There are plenty of articles on long exposures, so I won't dwell on the settings, but I knew I wanted to leave the shutter open for at least two seconds. I also wanted to be down in the stream to get water rushing all around my frame. These two things mean that I can neither handhold my camera (too shaky) nor set it on a stable surface (wet rocks are slippery!).
Generally speaking, I believe that you can get a great shot regardless of the gear in your hands, but sometimes you just need all the help you can get. Before this trip, I wanted to get a 16-35mm lens, but was torn between the Canon 16-35 f/2.8L II and the Canon 16-35 f/4L IS. Since I primarily shoot with studio lighting in my professional work, the extra stop with the f/2.8 wasn't a big selling point for me. I decided that the image stabilization in the f/4 would be more beneficial since I do occasional video projects and like that added fluidity.

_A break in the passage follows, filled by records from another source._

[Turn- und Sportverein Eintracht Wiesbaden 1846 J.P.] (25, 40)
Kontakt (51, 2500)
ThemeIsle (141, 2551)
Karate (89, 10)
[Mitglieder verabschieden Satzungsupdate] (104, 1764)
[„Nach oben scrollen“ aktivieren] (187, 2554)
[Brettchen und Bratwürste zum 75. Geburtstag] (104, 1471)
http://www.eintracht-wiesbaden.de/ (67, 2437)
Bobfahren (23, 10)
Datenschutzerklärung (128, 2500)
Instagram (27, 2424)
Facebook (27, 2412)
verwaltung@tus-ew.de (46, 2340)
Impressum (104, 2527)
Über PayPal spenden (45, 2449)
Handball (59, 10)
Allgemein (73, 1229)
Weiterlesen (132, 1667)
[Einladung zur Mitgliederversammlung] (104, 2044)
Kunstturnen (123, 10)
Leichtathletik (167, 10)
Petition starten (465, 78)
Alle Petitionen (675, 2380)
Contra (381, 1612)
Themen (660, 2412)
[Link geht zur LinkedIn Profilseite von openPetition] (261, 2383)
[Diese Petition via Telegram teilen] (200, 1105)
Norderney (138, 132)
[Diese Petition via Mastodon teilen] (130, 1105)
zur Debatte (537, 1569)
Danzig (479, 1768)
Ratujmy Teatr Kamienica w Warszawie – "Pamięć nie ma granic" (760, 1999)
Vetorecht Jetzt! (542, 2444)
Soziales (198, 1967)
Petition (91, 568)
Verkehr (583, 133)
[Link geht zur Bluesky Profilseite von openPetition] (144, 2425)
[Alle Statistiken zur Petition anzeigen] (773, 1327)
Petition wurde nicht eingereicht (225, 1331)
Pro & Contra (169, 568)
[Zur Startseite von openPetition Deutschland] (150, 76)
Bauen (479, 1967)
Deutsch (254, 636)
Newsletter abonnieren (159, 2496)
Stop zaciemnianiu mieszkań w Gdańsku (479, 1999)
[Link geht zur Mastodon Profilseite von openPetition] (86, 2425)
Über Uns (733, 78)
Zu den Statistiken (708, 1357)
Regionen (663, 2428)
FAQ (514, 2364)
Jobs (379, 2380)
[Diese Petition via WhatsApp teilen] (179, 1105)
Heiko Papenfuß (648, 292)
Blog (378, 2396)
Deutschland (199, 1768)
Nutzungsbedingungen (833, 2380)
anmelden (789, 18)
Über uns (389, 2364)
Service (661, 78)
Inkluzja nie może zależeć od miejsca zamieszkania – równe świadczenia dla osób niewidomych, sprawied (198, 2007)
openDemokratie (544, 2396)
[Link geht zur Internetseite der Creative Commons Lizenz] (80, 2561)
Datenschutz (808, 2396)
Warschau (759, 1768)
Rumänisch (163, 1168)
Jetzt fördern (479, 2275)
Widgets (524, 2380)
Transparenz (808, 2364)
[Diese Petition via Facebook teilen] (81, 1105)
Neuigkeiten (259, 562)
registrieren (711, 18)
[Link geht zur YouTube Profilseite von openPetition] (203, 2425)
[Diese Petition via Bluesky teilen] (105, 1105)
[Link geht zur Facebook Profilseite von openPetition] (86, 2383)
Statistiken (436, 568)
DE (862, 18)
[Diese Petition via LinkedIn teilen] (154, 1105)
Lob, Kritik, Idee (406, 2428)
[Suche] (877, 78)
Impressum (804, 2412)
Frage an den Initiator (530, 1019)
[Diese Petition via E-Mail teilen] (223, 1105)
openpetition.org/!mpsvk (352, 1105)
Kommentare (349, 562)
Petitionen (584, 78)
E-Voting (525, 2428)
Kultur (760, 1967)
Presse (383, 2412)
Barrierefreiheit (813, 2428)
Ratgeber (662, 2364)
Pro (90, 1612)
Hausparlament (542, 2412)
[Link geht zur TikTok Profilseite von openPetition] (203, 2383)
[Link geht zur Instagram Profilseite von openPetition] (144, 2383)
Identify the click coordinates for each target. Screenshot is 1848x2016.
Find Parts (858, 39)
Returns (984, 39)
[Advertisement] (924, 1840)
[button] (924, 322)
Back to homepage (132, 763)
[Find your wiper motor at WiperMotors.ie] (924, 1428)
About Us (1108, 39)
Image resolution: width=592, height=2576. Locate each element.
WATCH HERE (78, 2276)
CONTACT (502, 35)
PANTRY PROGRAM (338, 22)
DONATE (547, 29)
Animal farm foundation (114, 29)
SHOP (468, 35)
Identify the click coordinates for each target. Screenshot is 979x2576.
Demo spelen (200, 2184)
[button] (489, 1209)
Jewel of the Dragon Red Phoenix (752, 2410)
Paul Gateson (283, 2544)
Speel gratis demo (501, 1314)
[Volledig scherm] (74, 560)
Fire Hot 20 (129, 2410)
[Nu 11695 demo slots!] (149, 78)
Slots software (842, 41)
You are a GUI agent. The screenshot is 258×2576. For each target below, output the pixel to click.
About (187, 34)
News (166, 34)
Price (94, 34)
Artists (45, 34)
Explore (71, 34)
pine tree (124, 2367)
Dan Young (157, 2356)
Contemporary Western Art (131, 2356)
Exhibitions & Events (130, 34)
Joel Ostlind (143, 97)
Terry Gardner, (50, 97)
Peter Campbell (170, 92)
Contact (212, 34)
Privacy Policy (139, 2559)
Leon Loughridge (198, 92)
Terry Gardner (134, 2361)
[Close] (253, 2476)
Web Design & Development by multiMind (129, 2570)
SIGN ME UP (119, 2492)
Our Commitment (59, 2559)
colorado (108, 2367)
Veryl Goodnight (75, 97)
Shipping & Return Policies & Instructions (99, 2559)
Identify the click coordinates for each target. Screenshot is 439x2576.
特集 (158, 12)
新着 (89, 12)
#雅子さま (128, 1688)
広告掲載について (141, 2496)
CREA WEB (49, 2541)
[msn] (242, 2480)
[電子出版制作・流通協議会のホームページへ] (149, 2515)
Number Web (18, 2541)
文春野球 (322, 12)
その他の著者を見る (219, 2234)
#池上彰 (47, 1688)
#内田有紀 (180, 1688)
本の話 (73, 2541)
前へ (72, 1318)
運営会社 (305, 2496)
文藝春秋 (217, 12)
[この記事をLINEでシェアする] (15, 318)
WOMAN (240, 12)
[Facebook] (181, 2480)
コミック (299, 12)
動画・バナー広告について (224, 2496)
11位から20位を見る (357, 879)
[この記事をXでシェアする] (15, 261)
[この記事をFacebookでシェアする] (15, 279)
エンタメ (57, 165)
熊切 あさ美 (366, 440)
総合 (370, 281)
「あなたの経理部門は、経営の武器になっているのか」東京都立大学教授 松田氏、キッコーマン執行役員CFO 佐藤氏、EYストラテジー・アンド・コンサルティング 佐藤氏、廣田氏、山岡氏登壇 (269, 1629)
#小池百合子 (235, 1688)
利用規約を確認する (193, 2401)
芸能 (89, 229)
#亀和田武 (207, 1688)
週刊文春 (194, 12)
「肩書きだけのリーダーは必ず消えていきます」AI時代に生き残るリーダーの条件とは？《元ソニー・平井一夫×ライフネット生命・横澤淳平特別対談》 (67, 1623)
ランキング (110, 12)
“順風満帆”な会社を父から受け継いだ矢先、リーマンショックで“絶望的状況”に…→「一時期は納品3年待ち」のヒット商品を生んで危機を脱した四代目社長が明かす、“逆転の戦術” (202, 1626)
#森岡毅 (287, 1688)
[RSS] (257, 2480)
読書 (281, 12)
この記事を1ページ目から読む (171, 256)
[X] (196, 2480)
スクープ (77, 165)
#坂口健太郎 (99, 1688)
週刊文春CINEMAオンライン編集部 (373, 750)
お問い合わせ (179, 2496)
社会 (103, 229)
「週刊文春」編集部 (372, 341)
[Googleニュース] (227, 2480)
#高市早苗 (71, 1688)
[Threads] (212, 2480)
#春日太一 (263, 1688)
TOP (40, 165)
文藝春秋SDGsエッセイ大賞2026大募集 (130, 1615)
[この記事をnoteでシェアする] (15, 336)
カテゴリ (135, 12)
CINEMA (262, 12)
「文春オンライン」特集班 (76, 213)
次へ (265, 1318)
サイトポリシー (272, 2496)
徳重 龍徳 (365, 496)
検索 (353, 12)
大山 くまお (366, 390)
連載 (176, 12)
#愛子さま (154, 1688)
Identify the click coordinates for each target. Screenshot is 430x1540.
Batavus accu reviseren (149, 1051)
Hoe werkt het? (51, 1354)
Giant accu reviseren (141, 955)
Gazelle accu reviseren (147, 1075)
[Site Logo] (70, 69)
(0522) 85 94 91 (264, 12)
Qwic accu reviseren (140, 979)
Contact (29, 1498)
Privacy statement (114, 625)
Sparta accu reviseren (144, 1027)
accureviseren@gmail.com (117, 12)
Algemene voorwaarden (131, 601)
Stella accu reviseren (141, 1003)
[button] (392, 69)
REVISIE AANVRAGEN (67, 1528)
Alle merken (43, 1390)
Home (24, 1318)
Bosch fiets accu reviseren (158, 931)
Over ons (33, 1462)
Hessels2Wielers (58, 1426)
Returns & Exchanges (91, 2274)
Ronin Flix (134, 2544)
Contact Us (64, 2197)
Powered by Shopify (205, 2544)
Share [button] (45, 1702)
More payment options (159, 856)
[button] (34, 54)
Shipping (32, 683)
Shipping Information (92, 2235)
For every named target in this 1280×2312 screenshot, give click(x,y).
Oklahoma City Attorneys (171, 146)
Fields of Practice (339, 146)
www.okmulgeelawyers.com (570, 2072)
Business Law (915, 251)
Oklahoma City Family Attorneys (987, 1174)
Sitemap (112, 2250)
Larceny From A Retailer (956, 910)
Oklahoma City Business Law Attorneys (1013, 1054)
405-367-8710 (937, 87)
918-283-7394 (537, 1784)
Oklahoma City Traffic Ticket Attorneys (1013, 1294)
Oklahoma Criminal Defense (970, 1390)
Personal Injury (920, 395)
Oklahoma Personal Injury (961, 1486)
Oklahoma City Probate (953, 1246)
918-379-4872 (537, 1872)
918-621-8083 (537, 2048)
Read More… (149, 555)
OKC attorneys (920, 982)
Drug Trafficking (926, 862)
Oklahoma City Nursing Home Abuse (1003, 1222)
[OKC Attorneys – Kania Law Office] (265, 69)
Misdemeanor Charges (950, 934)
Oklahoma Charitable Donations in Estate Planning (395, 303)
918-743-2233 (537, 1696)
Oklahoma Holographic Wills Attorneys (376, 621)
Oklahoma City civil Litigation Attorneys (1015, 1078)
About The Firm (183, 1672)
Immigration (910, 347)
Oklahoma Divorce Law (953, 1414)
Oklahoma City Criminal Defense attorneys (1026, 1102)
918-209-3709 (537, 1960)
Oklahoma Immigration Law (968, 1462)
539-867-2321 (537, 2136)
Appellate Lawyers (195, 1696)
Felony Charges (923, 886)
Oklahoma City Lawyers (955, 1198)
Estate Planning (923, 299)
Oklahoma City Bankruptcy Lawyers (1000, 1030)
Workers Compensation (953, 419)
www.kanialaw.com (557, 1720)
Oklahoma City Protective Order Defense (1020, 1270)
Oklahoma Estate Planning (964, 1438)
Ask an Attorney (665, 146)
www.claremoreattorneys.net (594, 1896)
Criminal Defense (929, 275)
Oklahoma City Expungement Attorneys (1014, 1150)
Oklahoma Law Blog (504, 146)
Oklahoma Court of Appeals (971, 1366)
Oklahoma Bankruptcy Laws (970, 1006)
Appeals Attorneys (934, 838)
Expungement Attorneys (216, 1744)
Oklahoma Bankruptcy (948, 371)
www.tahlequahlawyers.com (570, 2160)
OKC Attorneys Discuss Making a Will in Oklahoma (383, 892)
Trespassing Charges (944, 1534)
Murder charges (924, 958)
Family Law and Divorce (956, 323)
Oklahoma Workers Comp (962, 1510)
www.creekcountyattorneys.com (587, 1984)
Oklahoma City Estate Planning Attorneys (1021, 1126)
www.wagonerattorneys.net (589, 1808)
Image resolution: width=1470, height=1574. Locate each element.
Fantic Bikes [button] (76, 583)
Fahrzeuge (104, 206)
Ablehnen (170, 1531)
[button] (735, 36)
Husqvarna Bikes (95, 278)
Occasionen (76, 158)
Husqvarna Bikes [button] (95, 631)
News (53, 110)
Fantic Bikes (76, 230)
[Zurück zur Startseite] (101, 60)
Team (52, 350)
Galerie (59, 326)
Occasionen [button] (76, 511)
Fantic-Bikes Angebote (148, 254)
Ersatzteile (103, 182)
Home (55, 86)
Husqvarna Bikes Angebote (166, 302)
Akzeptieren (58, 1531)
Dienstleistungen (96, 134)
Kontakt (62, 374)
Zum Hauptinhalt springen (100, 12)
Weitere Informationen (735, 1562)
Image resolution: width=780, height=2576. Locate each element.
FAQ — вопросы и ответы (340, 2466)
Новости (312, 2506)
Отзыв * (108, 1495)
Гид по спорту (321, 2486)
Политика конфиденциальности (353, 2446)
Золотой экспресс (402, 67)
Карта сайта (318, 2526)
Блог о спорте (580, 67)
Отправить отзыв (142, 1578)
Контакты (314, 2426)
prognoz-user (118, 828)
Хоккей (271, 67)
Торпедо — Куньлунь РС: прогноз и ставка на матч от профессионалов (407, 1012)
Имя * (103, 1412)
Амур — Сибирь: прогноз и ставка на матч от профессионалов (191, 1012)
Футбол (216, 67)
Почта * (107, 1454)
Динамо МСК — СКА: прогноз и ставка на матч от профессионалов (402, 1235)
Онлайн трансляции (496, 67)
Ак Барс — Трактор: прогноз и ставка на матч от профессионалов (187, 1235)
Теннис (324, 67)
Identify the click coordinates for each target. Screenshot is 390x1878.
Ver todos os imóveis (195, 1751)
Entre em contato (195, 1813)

If you find yourself in a tripod-less situation, a stabilized lens is a lifesaver. Canon says it reduces camera shake by up to four stops of shutter speed, and I believe it. Also, if you're in a stream, the weather sealing on the L-series lenses is a helpful bonus.
Get as Stable as Possible
To minimize shake, I needed to rest the camera body against something. At the same time, I knew I couldn't let go because I wanted to use my camera for the rest of my trip. So, I found a flat-ish rock on a sandbar sticking up out of the water and set one edge of the camera on it. I put the camera strap around my neck and pulled back to create tension, then pressed the camera down with my hands to act as a weight. That counterbalance made for a much more stable shot than trying to simply hold the camera against the rock.
In that position, I couldn't see through the viewfinder to focus. Getting my shutter speed down to 2.5 seconds meant dropping my ISO down to 50 and tightening my aperture to f/22, so I had a little wiggle room in terms of depth of field. Still, I wanted that rock in the foreground to be crisp since it would be the easiest way for me to tell if I had any camera shake at all.
I switched over to Live View and dialed in focus manually at 10x zoom. The added perk here is that the mirror is already locked up, so when you take a shot, only the shutter moves and there is no mirror slap. This dramatically reduces the amount of movement in the camera and gives you a much better chance of keeping your image steady.
Shooting like this requires a lot of focus. Every movement can potentially ruin your shot, so you have to be mindful of everything your body is doing. Slow down your breathing, try to get your heart rate down. Keep your finger light on the shutter release button and squeeze gently. As you exhale, depress the shutter button right at end of your breath and let your body stay still while the image exposes.
I was able to get five shots off before a group of people crossed through my frame and stayed longer than we did. Four of those five are free of camera shake, and one is a 12"x18" print in my studio's dressing room. It looks great even under close scrutiny, so I call it a win!
At the end of the day, it's always best to be prepared and have a tripod for this sort of shot. For me, though, I much prefer the story of a 2.5-second mid-stream exposure with the camera in my hands. It sounds way better when I tell it in person.